> **Work request**
Rewrite the records below as a numbered list with no blank lines, starting at the line that contains "Describe the element at coordinates (806, 680)" and ending at the line that contains "center [665, 879].". Include only those lines, and omit the pictures.

> **Records to process**
==================================================

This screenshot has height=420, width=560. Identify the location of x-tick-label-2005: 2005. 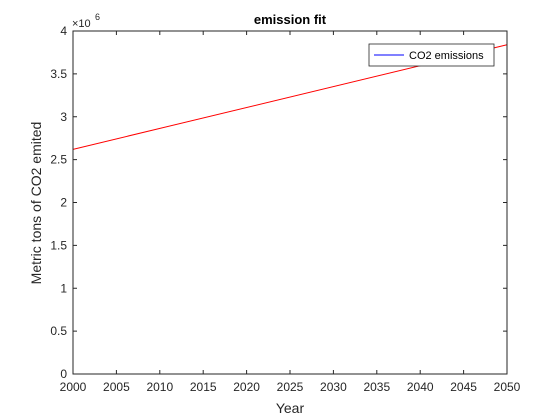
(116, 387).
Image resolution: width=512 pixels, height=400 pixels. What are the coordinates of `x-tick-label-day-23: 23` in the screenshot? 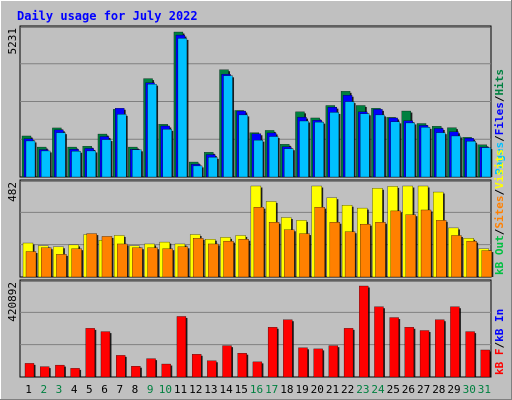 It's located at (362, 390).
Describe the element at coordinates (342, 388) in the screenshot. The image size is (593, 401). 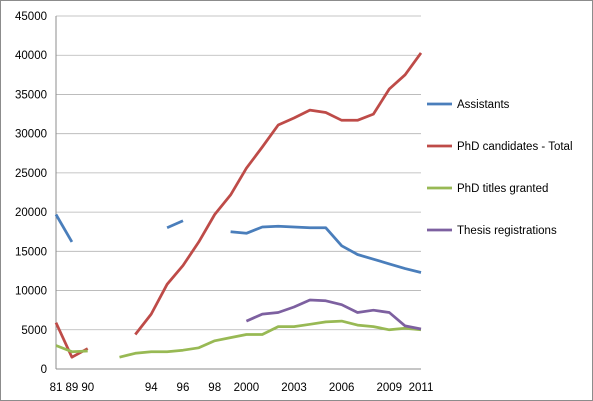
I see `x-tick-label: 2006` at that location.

==================================================

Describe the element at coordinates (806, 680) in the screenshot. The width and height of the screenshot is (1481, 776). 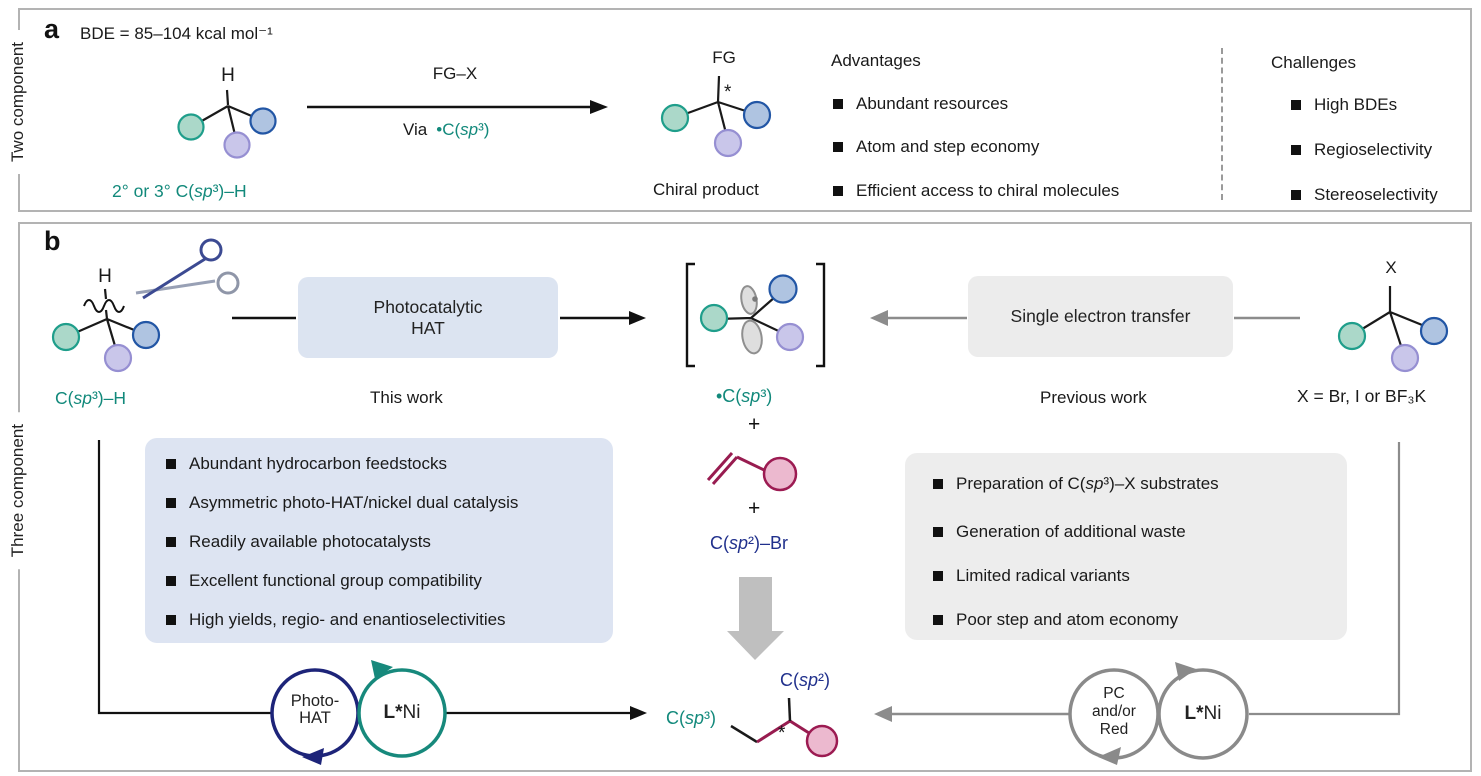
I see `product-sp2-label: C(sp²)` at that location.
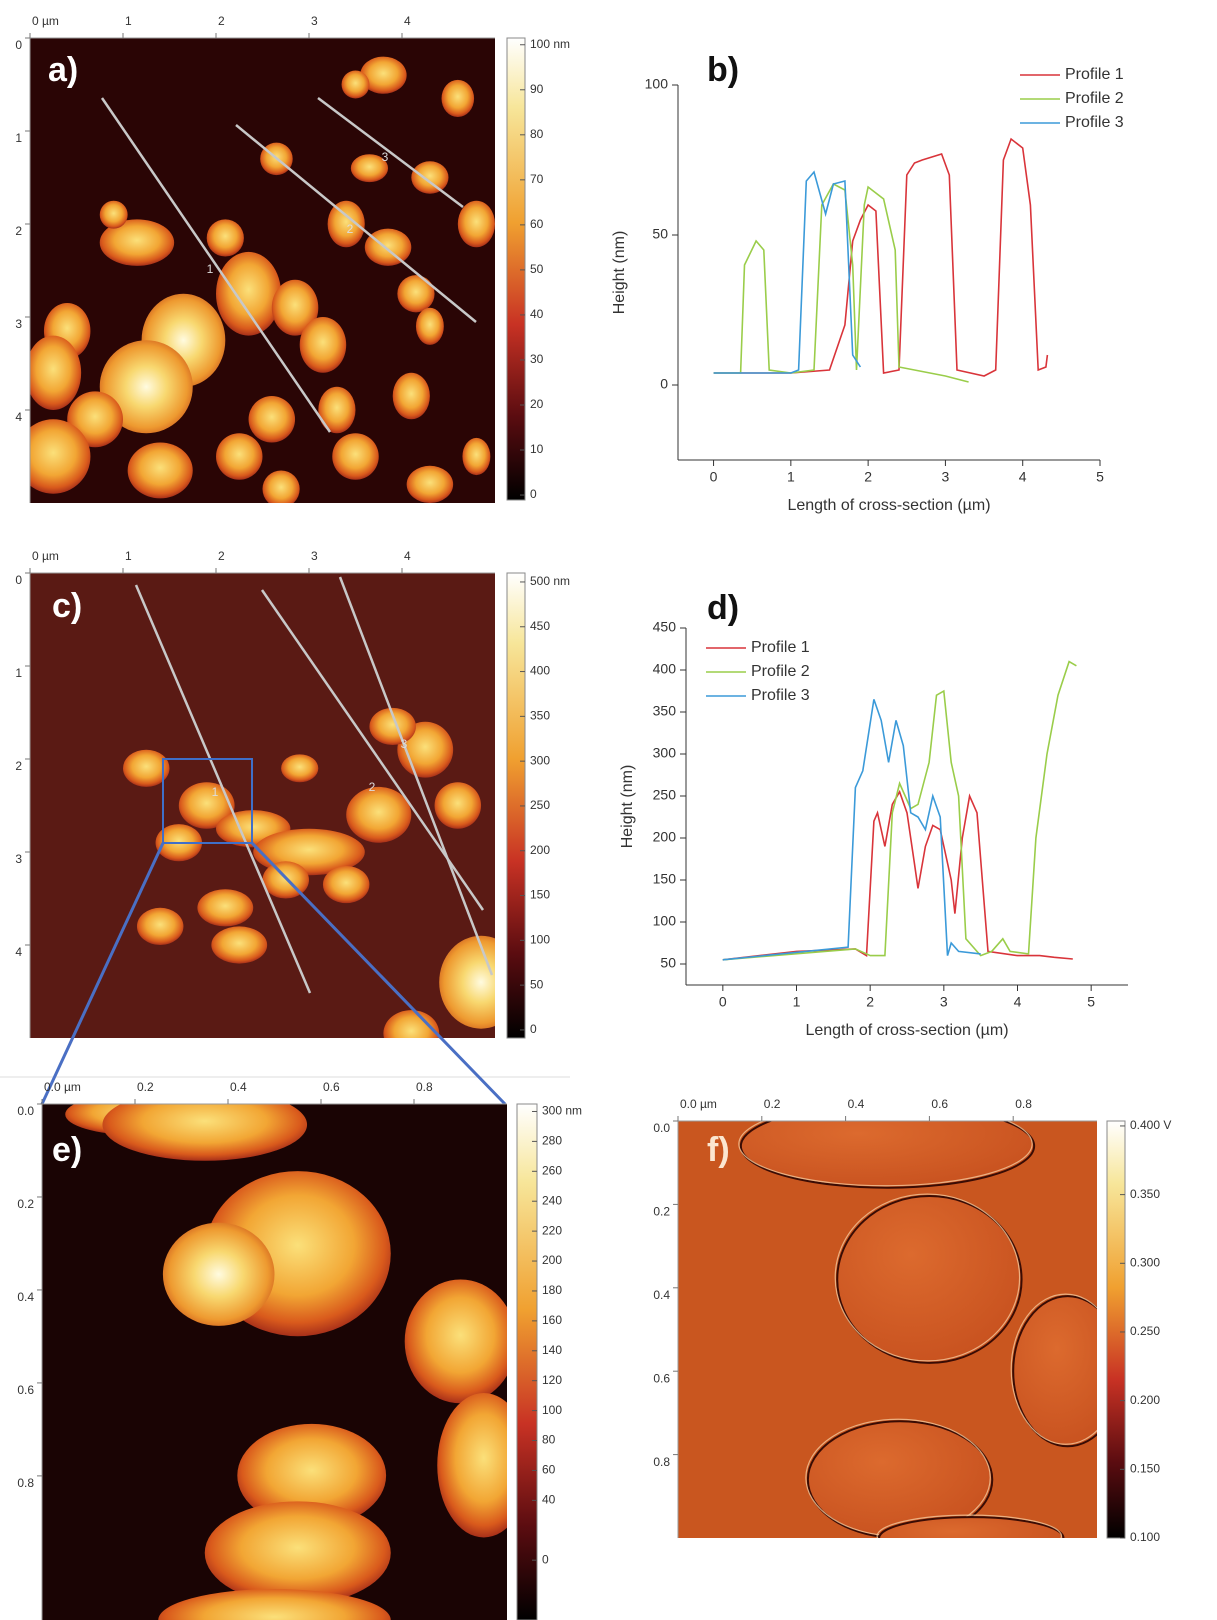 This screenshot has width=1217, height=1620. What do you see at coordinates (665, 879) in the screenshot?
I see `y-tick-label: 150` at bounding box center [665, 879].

==================================================

> **Written answer**
1. Describe the element at coordinates (806, 680) in the screenshot. The width and height of the screenshot is (1481, 776). 
2. I see `product-sp2-label: C(sp²)` at that location.
3.  This screenshot has width=1217, height=1620. What do you see at coordinates (665, 879) in the screenshot?
4. I see `y-tick-label: 150` at bounding box center [665, 879].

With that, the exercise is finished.